I'm not the only one that thinks we are in a "kill or be killed" situation with Islamists. I agree with the following assessment:
Friday, August 11, 2006
Imagining Victory
Posted by Hugh Hewitt 4:18 PM
(DEAN BARNETT HERE)
Yesterday I wrote on the need for us to confront our greatest fears. I said that we had to “imagine a mushroom cloud over Tel Aviv, imagine a mushroom cloud over New York” and figure out how to stop them. A commenter ridiculed this exercise in negativity, and then asked if I had imagined what victory on the Global War on Terror would look like.
Unfortunately, I have, and it’s neither pretty nor comforting.
THE FIRST STEP TO victory on the global war terror will be dropping that stupid name “global war on terror.” This is the first war in our history where we’ve declined to even identify who we’re fighting. In the Civil War, the Union didn’t pause to label the Rebs and in World War II we willingly called out the Axis Powers.
But in this war, we resolutely refuse to identify who we’re fighting. Most of the readers of this site know that we’re fighting the followers of radical Islam; they want so badly to spread their own perverse philosophy that they want and need us dead. Most people who have seriously intellectually engaged with the current struggle know this. I don’t think it’s the tiresome braying of CAIR that’s triggered our reticence. I think it’s our own highly refined reluctance to offend that shackles us.
At some point on the road to victory, we’ll figure out how many people there are that we’re actually fighting. They may be numerous and number many multiples more than the members of groups like Al Qaeda and Hezbollah.
When the neo-cons (like me) said that we would be greeted with garlands of roses in Iraq, we meant it. We couldn’t imagine anyone preferring an 8th century theocracy to freedom and liberty. But subsequent events in Iraq and Palestine have had to give any thinking person pause. The people of Palestine democratically opted for a government that promises non-stop war with a much more powerful enemy. Where the people of Iraq stand remains opaque.
We comfort ourselves with the notion that the Iranian government is wildly unpopular with its people and soon they will rise up. The evidence for this remains flimsy; the evidence for the animus that many people of the region have for America and American institutions remains all too clear.
SO HOW WILL THE WAR END? With lots of dead Jihadists. Just like World War II ended with lots of dead Nazis and imperialist troops of Japan. There were so many dead, the rest lost their will to fight on. Only when they realize their destruction is imminent (and accomplished to a great degree) will there be peace.

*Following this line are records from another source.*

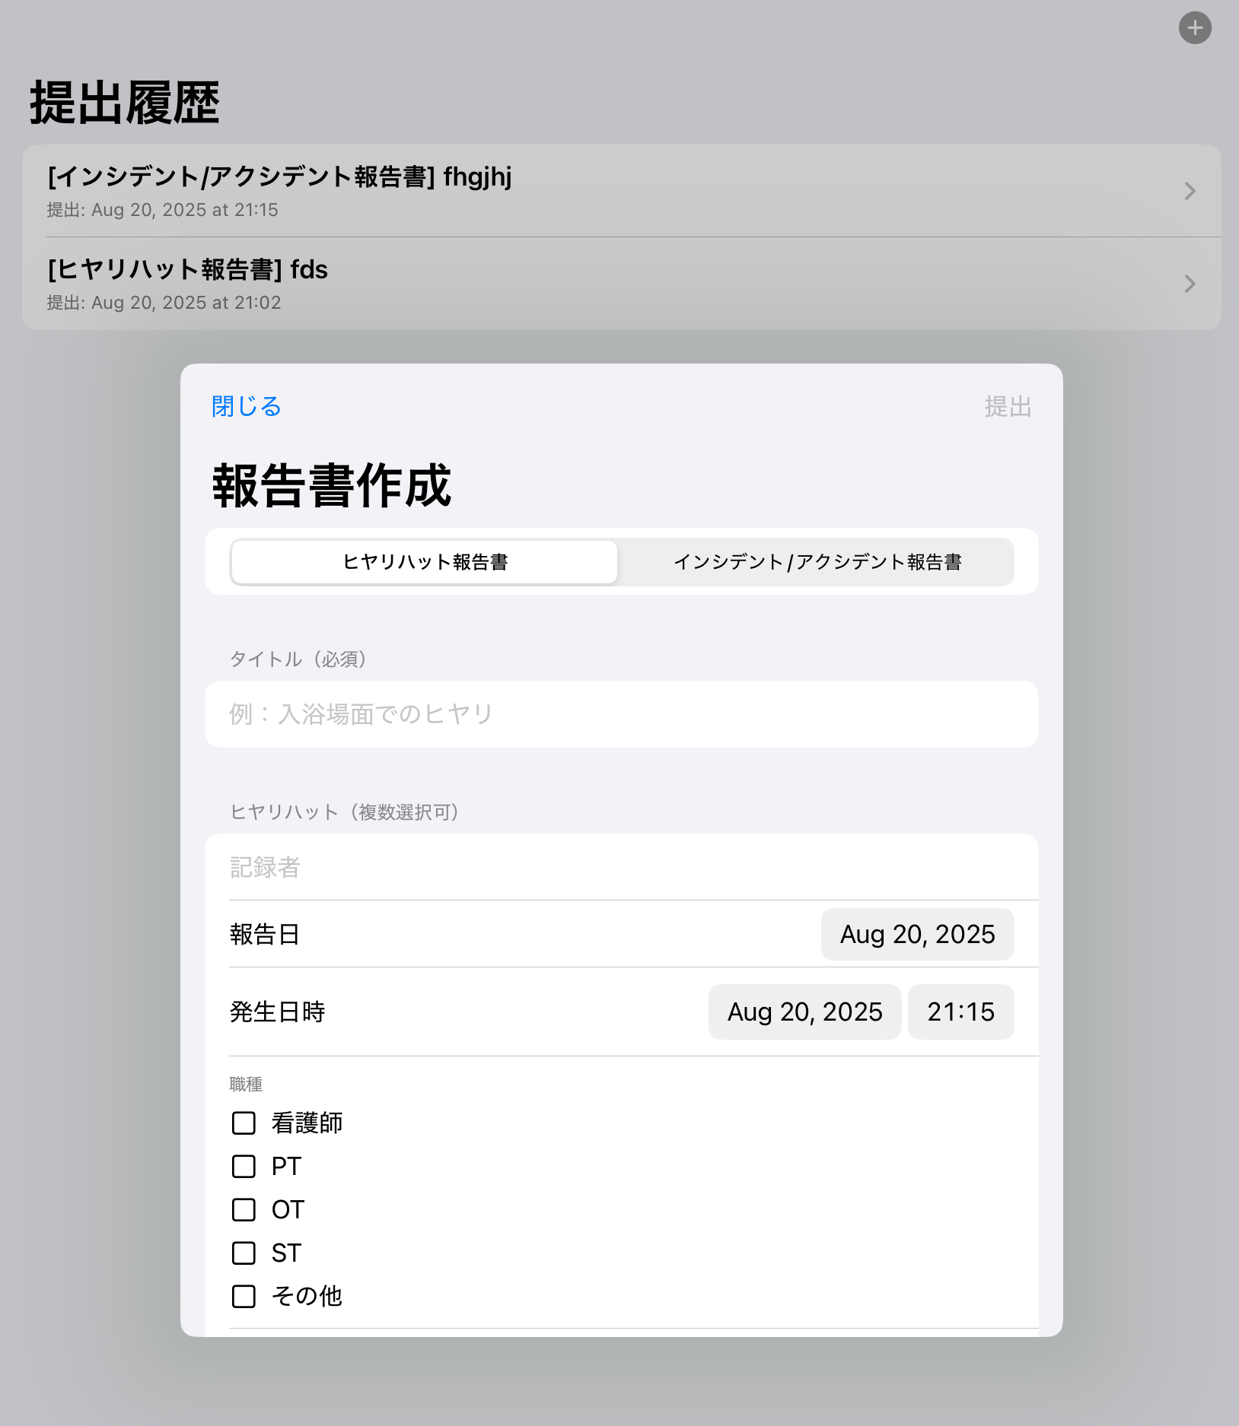Screen dimensions: 1239x1426
Task: Open the 発生日時 date picker
Action: pos(804,1012)
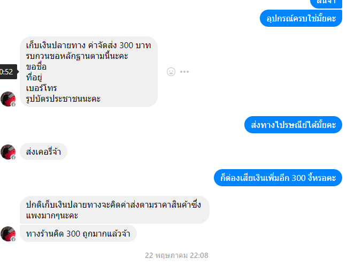
Task: Click the ปกติเก็บเงินปลายทาง message bubble
Action: [x=114, y=210]
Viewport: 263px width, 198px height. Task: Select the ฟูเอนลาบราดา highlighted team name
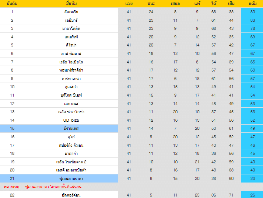tap(71, 178)
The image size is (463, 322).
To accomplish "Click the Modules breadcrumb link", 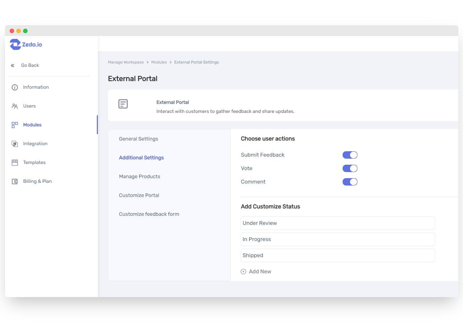I will [159, 62].
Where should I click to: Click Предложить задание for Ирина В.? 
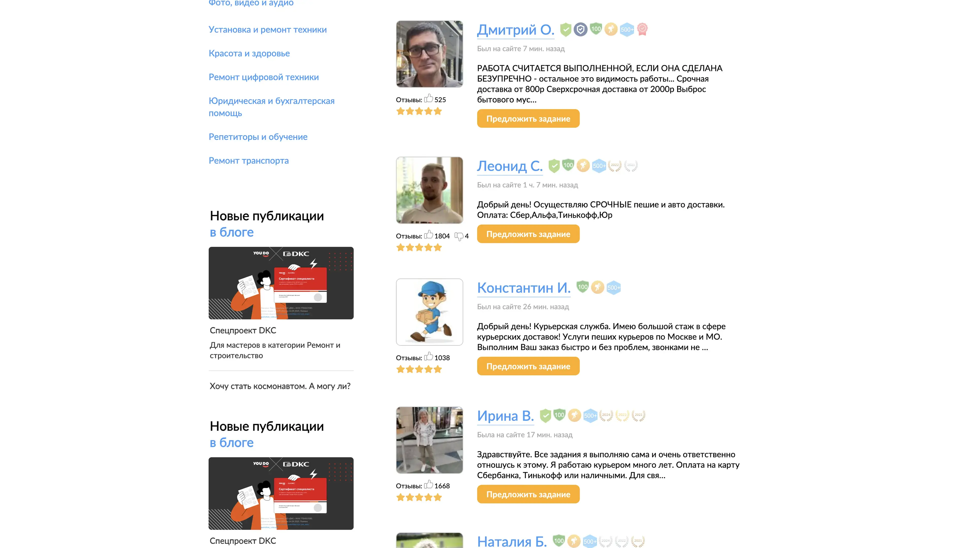coord(528,494)
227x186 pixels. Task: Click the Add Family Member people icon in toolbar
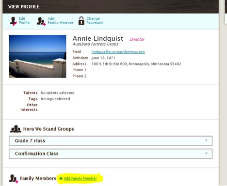pyautogui.click(x=41, y=21)
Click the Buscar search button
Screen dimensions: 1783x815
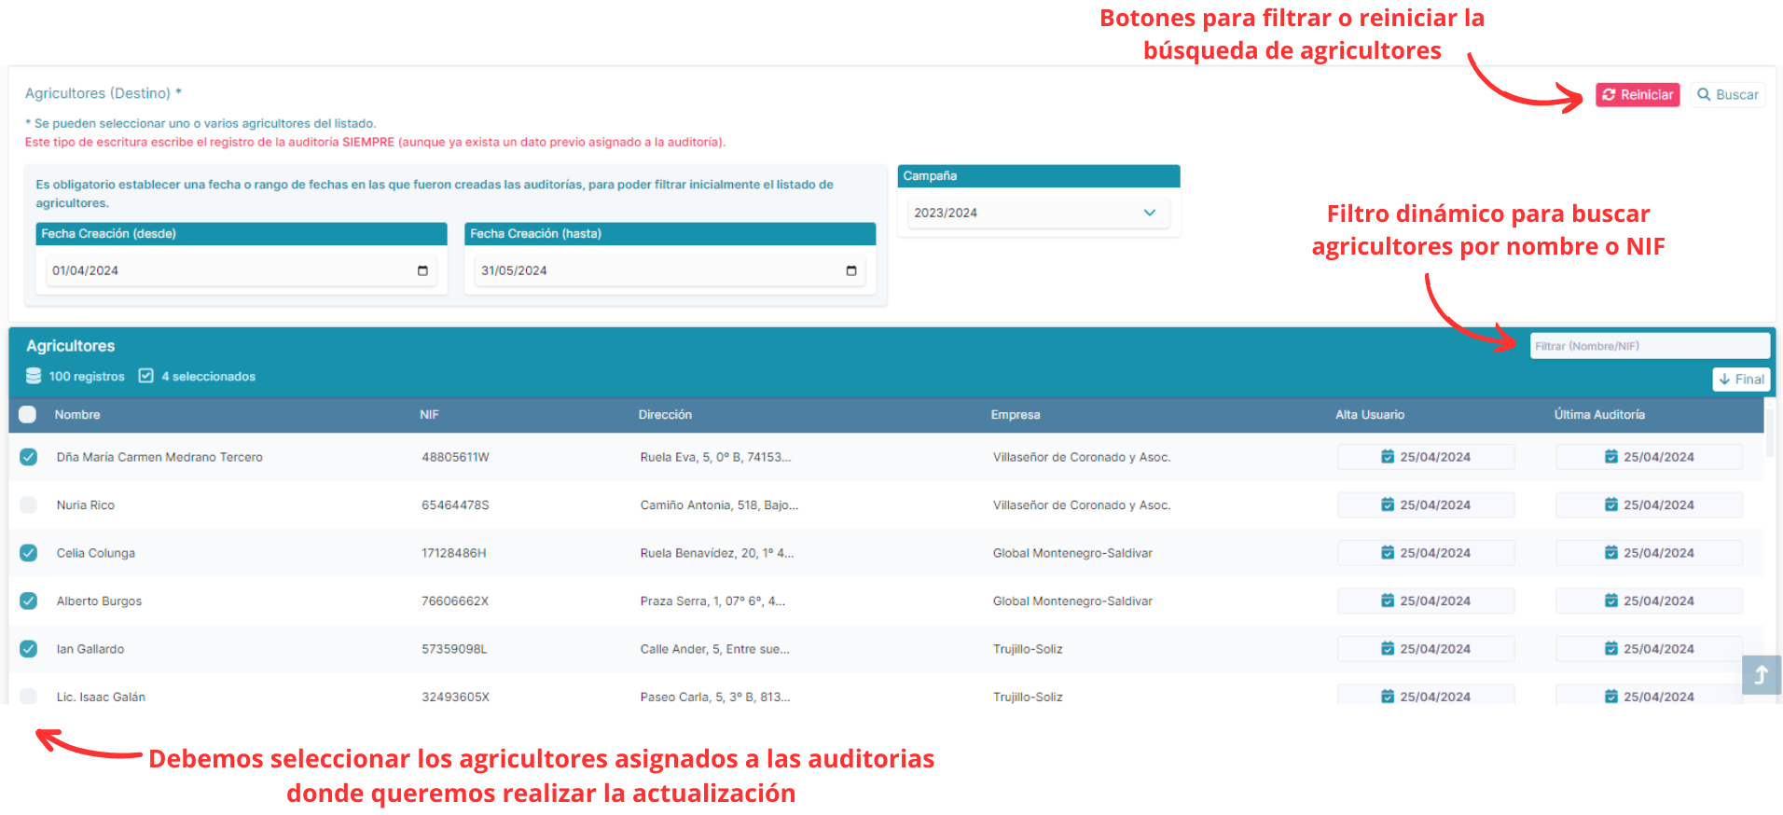pos(1727,95)
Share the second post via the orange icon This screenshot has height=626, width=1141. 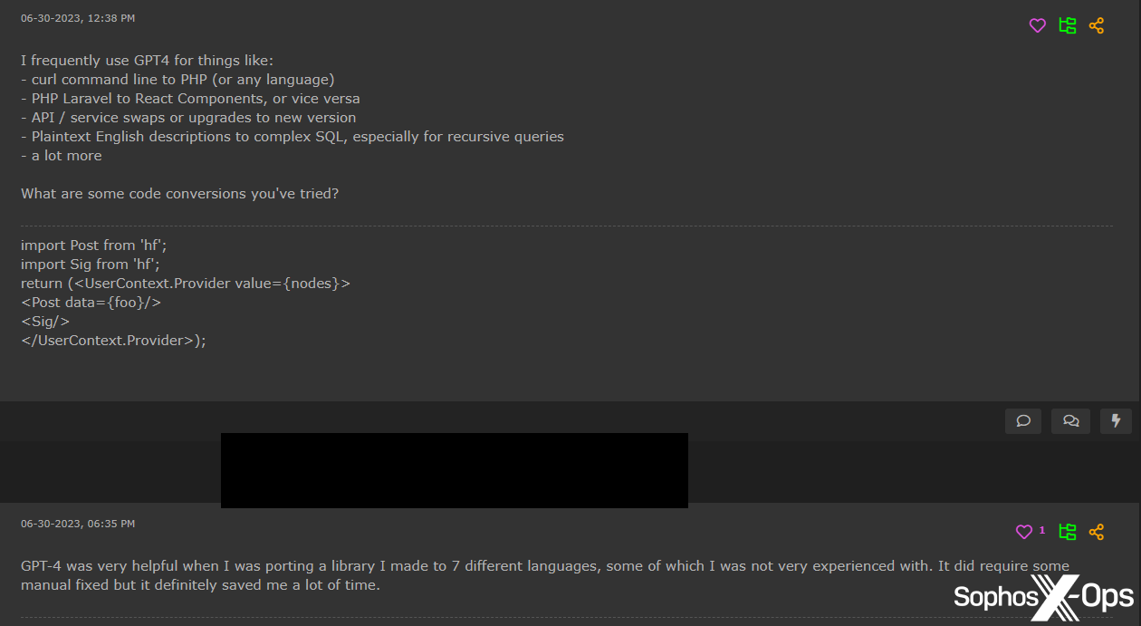click(x=1097, y=532)
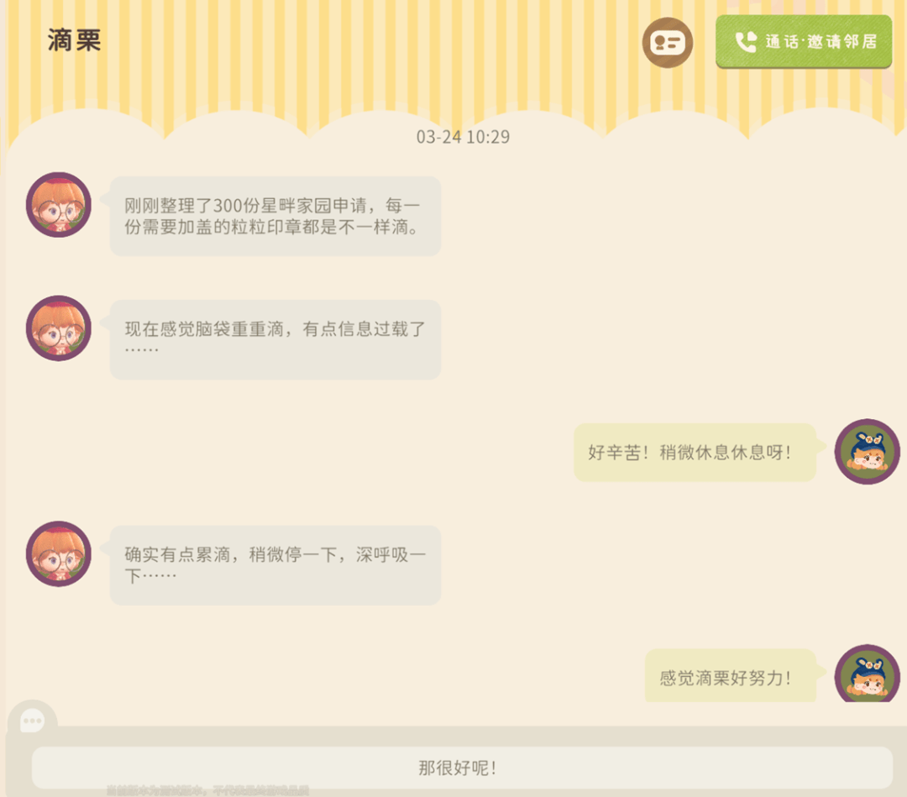907x797 pixels.
Task: Tap the phone handset icon on green button
Action: [746, 42]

Until the Jihadists realize they can’t win, they will continue to fight. Every instance of Western weakness succors them. Every U.N. resolution, European cry for diplomacy and academic case for moral equivalency feeds their notion that their victory is inevitable.
Getting to victory will be an ugly thing. Our weapons will kill innocents, just as they did in Nagasaki and Dresden. And we will suffer our own losses. It’s becoming increasingly apparent that America will have to suffer a grievous loss before unshackling its own might. And our first grievous loss will not be our last. Like any global conflagration, this one will be full of horrors, horrors that most refuse to contemplate.
SO WHAT’S THE ALTERNATIVE? Graham Allison, Joe Nye and other Kennedy School types will tell you that we can talk Radical Islamists out of this whole crazy Jihad thing with just some judicious use of our “soft power.” We can win hearts and minds, they argue, if we just try a little tenderness.
Their argument, however, betrays a spectacular ignorance regarding Jihad philosophy . There’s nothing new going on here, nothing that’s not 14 centuries old. The only difference is that a trillion dollars in petro-dollars has given the forces of Jihad power and reach that even the Prophet never imagined. To think we can jawbone our way out of this is dangerously wishful thinking.
It’s an ugly situation. It’s a miserable reality. But denying it or creating elegant professorial sophistries won’t make it vanish.
We can win and we will win, but doing so will be neither painless, bloodless or easy.